Could you set down exactly the lines in the records below between the line holding "Utilisation des widgets (510, 517)" and the line holding "widget: PayPal Bouton (784, 875)", inclusive?

(Records from a data collection)

....

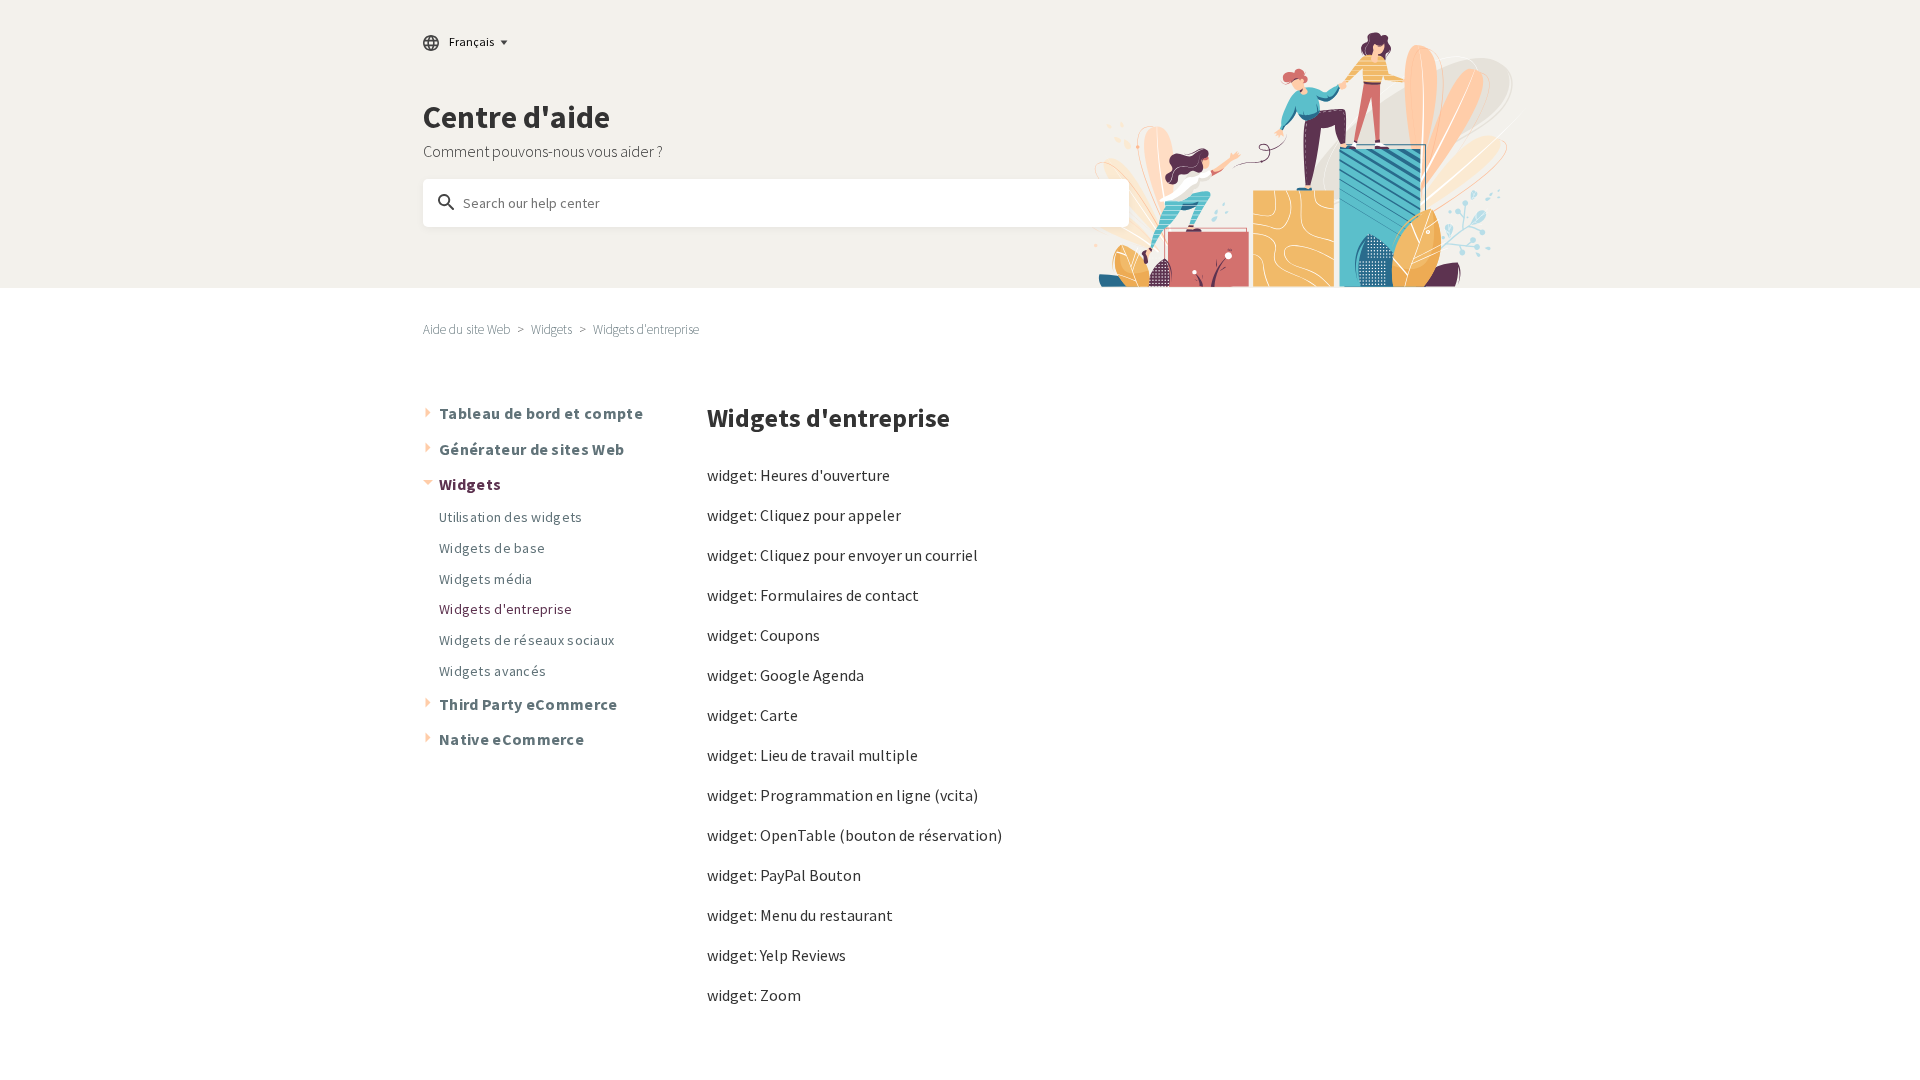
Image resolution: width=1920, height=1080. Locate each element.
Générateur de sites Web (531, 449)
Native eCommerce (511, 739)
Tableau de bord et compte (541, 413)
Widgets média (486, 579)
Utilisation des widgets (510, 517)
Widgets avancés (492, 671)
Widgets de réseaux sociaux (526, 640)
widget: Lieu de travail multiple (812, 755)
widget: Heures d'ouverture (798, 475)
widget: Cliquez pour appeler (804, 515)
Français (471, 41)
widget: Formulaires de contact (813, 595)
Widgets (551, 329)
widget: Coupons (763, 635)
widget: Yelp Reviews (776, 955)
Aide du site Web (466, 329)
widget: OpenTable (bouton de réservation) (854, 835)
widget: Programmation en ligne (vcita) (842, 795)
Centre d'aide (516, 117)
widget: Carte (752, 715)
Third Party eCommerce (528, 704)
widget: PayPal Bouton (784, 875)
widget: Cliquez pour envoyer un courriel (842, 555)
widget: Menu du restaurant (800, 915)
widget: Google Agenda (785, 675)
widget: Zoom (754, 995)
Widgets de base (492, 548)
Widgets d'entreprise (646, 329)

....

▶ [Solution to the exercise]
Utilisation des widgets (510, 517)
Widgets avancés (492, 671)
Widgets de réseaux sociaux (526, 640)
widget: Lieu de travail multiple (812, 755)
widget: Heures d'ouverture (798, 475)
widget: Cliquez pour appeler (804, 515)
Français (471, 41)
widget: Formulaires de contact (813, 595)
Widgets (551, 329)
widget: Coupons (763, 635)
widget: Yelp Reviews (776, 955)
Aide du site Web (466, 329)
widget: OpenTable (bouton de réservation) (854, 835)
widget: Programmation en ligne (vcita) (842, 795)
Centre d'aide (516, 117)
widget: Carte (752, 715)
Third Party eCommerce (528, 704)
widget: PayPal Bouton (784, 875)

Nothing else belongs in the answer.